Poetry, too, says something you believe in. It says your taste is true, that truth is either a private or a public matter, that matter is either incandescent or somewhat murky, that mute rage is both idle and reputable. The poet knows that rain is falling, and demonstrates the skill to navigate within a storm, between the worlds of sleep and those of copper wire. What wonders is both wonderful and offensive. The poem advances its formation, its armor, and its weaponry. The poem voices the sound of a rubber chicken, of novelty lost. Its sound is a deep hacking cough from within a tomb. Within a tomb, a mummy wonders about snipers, sit-ups, and clean sheets. These are the concerns of poetry, its linen wrapping. Poetry homogenizes and elucidates our bother, our dull routine, noxious and dead to honor. It wonders at parts of speech, sourdough, hearts, shellac, tremors, rumbles, stingrays, the possibility of love and the impossibility of satisfaction. It is asphalt and cold to the touch. It is the surface upon which we hope to move.

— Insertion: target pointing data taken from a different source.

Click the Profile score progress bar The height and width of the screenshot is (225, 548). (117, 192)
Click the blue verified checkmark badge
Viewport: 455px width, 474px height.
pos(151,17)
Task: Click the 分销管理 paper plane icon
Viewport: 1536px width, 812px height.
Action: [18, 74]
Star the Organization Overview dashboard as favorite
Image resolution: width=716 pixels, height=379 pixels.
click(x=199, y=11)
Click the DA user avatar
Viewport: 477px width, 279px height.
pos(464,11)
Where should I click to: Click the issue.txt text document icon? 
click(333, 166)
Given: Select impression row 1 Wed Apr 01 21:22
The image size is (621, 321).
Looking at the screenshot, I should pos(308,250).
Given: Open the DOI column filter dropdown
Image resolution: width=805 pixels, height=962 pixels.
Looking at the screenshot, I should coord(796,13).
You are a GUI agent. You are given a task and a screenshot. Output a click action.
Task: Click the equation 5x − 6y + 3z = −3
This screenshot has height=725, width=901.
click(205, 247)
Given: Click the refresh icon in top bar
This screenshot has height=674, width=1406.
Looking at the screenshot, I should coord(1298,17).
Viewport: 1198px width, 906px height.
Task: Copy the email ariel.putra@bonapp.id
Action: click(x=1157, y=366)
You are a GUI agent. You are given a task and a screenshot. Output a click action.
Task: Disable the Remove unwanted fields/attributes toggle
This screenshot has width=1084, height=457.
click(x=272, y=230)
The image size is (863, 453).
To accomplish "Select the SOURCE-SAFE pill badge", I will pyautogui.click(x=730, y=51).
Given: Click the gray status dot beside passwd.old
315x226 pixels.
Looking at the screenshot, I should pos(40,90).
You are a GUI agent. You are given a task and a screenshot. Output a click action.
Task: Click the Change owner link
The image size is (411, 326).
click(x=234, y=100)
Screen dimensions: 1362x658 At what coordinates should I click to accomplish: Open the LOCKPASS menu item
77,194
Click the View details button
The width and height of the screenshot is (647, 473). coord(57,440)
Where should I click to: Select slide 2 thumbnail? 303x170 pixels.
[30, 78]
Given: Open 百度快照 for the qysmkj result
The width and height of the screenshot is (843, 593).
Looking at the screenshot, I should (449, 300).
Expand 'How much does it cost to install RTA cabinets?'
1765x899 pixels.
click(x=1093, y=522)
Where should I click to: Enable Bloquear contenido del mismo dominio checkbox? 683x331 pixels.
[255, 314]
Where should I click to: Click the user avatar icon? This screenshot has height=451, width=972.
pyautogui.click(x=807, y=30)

It dreams what you dream, that a verbal city is loot for the taking. Whatever knows you in a poem knows you better than you know yourself, it knows that the whole is true, that time is the intangible squeeze, Beatrice on the Brooklyn Bridge. It says something you believe in, that sleep is complete and essential. It is the quick scan of an image, the totem repeated. It senses trouble and fills a stadium with cognitive evacuees. It gets into the car just to hear the motor hum. It is the anemic music within the grand finale of this social critique. It smells the greasepaint, takes a punch, and leaves the stage. It plugs into a circuit and glows. It hears the sound of friendly fire, seeks amnesty on neutral soil. Something in the poem is something in the world and something in the world is the main attraction, the focus of our scrutiny. Something in a poem understands light and sets the film speed on a pinhole camera. Objects, in focus, populate a paper sky, something you believe in, gathered in an aperture.